Muchos turistas son amantes del deporte y el ejercicio. Si acostumbran a trotar –explica el infectólogo– resulta trascendental verificar la seguridad de la zona para cuidarse de la presencia de perros vagabundos. Pueden ser portadores de rabia. No es recomendable salir a trotar sin previamente haber sido aconsejado por algún lugareño.

Si se va a un hotel, es necesario usar sandalias en la ducha para evitar infecciones por hongos. Y si se trata de un viaje prolongado es imperativo visitar al odontólogo antes de partir.

Guillermo Acuña describe unas condiciones especiales que se relacionan con la condición de ciertos viajeros.

En efecto, cuando se trata de personas recientemente operadas de tórax, no se debe volar por un período de al menos tres semanas poscirugía torácica. Y la razón es que el gas se expande en las cavidades del cuerpo durante el vuelo. Cualquier persona que tenga un quiste pulmonar debe considerar no viajar en avión.

Aquellos portadores de colostomía deben llevar una bolsa más grande al viajar, debido a la expansión de gas que se produce durante el ascenso.

Una persona que haya sufrido un accidente cerebro vascular debe esperar al menos dos semanas antes de viajar y considerar la necesidad de solicitar oxígeno suplementario.


Después del retorno

Algunas enfermedades pueden emerger semanas e incluso meses después del retorno al lugar de residencia permanente. Explica el doctor Acuña que eso ocurre, por ejemplo, con la hepatitis B, cuyos síntomas aparecen habitualmente 3 ó 4 meses después de la infección.
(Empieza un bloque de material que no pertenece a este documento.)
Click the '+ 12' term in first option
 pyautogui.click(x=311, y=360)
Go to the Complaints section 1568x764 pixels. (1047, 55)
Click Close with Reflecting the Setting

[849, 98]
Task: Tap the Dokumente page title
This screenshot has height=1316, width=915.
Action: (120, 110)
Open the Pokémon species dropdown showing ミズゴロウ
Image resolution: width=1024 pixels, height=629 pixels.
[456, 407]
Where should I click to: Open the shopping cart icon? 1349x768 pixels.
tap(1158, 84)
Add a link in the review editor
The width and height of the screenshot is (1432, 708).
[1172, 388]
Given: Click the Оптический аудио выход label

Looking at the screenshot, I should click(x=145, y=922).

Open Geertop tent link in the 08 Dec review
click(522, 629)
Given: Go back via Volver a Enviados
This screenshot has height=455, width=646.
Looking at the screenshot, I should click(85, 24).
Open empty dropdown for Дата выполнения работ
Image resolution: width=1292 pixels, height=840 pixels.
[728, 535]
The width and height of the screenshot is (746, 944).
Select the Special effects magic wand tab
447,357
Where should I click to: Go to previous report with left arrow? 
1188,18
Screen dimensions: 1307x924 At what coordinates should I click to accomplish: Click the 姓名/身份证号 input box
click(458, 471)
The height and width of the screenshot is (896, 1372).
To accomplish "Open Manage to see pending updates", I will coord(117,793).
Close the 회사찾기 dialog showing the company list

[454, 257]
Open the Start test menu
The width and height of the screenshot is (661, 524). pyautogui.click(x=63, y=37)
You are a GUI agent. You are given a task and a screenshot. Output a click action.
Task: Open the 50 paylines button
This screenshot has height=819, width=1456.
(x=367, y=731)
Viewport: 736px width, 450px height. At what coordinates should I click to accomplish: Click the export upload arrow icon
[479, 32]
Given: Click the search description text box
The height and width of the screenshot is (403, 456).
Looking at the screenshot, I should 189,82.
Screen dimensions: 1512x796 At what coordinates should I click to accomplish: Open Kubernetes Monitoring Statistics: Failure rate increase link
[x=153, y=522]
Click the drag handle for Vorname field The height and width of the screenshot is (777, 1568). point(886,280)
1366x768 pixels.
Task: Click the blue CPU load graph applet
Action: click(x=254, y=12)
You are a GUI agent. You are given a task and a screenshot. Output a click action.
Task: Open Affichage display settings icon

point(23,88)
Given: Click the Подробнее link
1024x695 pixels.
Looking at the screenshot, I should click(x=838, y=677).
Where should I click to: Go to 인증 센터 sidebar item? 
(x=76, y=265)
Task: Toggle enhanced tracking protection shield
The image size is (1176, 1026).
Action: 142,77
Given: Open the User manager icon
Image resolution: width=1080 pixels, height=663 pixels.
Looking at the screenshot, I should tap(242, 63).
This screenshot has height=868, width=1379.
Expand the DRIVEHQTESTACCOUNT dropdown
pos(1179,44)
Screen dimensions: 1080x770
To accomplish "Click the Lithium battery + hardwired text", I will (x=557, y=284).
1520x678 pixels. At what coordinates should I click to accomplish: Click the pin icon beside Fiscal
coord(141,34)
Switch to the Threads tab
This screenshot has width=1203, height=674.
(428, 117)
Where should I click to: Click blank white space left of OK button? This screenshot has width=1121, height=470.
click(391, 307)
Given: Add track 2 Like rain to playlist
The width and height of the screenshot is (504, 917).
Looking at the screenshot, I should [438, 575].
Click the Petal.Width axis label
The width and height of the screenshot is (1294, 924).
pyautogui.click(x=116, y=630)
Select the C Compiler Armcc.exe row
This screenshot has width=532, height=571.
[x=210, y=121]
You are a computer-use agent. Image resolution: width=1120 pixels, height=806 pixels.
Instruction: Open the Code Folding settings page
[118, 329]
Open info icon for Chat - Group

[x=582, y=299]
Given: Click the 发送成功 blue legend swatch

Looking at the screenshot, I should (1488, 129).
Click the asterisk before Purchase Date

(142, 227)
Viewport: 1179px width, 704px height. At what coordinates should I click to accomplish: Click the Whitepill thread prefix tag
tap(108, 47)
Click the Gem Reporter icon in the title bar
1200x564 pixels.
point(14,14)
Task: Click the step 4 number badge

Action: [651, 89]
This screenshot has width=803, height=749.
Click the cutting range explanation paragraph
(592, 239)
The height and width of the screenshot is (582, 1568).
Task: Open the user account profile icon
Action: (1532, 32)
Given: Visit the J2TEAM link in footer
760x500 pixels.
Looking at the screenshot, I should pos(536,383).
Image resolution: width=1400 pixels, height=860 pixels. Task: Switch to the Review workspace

Hay que mantener siempre presente ese margen de tiempo, especialmente en los casos de enfermedades intestinales. Para el médico es de vital importancia que el turista informe con precisión el lugar donde estuvo, qué hizo, cuánto tiempo permaneció en la zona, qué comió y qué bebió, así como si recuerda haber sido mordido o picado por algún animal o insecto.